▶ [Dataset excerpts]

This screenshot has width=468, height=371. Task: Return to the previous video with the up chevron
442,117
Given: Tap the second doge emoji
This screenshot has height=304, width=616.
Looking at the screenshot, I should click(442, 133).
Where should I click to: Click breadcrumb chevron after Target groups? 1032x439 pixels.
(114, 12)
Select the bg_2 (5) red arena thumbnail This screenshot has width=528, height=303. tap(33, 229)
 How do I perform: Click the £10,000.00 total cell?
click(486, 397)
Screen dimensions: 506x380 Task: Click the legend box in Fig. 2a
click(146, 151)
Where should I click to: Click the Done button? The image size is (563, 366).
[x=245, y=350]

▶ [Task item] Transcribe the material above in its entirety. Match it exactly.

▶ [Completed task]
This screenshot has width=468, height=371. Task: Return to the previous video with the up chevron
442,117
Given: Tap the second doge emoji
This screenshot has height=304, width=616.
Looking at the screenshot, I should click(442, 133).
Where should I click to: Click breadcrumb chevron after Target groups? 1032x439 pixels.
(114, 12)
Select the bg_2 (5) red arena thumbnail This screenshot has width=528, height=303. tap(33, 229)
 How do I perform: Click the £10,000.00 total cell?
click(486, 397)
Screen dimensions: 506x380 Task: Click the legend box in Fig. 2a
click(146, 151)
Where should I click to: Click the Done button? The image size is (563, 366).
[x=245, y=350]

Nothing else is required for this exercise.